While GRTE is nearly identical to stock glibc, it does have a number
of local changes. These run the gamut from patches that were
submitted but not accepted for trunk glibc, to workarounds for quirks
of Google infrastructure, to extensions that are critical for the
proper functioning of applications. The ideal, however, is to have no
local changes at all.
GRTE versions are identified by a small integer, which generally
corresponds to a particular glibc version. GRTE v4 is based on
glibc-2.19, while GRTE v5 is based on glibc-2.27, for instance.
BUILDING GRTE WITH GCC
When using GCC, GRTE v4 and later will build with native
configure/make in the usual way for glibc. For v4, nscd does not
work, so add --disable-nscd when configuring.
Supported architectures include x86_64 and ppc64le.
Testsuites will likely have some additional failures.
BUILDING GRTE WITH CLANG
GRTE v5 and later can also be built with clang and (optionally) lld.

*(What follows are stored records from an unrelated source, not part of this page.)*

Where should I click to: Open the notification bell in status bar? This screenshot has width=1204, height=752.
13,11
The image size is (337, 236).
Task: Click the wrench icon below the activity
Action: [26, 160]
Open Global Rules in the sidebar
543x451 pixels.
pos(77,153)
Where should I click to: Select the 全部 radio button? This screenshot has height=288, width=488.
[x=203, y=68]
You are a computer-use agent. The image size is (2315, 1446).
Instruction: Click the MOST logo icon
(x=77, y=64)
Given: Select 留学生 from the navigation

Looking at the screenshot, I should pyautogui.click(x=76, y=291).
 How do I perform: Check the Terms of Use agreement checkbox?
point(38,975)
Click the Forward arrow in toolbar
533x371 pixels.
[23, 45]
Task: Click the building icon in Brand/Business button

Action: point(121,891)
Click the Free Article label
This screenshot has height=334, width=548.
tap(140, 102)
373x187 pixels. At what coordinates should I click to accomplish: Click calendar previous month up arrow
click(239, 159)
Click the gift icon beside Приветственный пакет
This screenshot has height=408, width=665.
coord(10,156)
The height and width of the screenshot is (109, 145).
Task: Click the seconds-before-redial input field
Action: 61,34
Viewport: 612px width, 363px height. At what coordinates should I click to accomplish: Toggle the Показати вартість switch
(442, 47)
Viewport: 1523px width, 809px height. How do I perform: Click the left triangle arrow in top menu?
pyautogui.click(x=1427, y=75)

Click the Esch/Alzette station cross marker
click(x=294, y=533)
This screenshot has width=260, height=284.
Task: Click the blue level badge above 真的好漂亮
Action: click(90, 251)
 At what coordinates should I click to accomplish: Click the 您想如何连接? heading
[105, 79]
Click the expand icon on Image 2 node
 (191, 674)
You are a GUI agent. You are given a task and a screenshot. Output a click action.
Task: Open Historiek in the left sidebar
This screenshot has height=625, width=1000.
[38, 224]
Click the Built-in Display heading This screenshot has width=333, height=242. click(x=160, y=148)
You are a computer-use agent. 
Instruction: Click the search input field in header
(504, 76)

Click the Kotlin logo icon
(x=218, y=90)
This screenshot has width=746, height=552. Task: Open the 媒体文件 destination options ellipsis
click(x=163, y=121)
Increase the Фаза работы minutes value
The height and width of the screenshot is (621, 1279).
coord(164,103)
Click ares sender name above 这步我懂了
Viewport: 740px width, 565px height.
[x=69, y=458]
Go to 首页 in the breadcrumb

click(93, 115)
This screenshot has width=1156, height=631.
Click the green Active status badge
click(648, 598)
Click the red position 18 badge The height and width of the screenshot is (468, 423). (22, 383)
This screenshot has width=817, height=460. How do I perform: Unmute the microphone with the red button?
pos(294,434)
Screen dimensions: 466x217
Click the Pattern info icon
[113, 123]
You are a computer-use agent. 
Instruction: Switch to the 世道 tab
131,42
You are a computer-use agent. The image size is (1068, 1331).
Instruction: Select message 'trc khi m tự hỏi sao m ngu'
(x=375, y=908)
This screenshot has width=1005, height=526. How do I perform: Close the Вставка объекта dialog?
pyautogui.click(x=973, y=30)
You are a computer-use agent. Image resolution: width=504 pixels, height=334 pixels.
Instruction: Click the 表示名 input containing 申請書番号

LLVM support for GNU source code continues to evolve (as of June
2018), so the process is less straightforward, and likely to change
from what is documented here. There are a number of glibc patches
that make this work, including additional configure options mentioned
below.
The minimum version of clang is 6.0.0. If lld is to be used for linking,
it needs to be newer than 6.0.0.
Configure:
CC=path-to-llvm/clang CXX=path-to-llvm/clang++ \
../glibc/configure --disable-werror --with-clang --disable-float128 \
--with-lld --with-default-link --disable-multi-arch --prefix=/something
To build with BFD ld as linker, omit the "--with-lld
--with-default-link". (Gold has had problems in the past.)
Build:
make
make install
Test:
make check
Testsuite results will show many unexpected failures beyond the
GCC-compiled results; about 390 for x86-64. These are a combination
of known bugs in clang, and issues with conformance to old standards
predating clang. Note that the clang build still needs symlinks to
libgcc and libstdc++ in the installed library directory, so that
thread cancellation tests pass.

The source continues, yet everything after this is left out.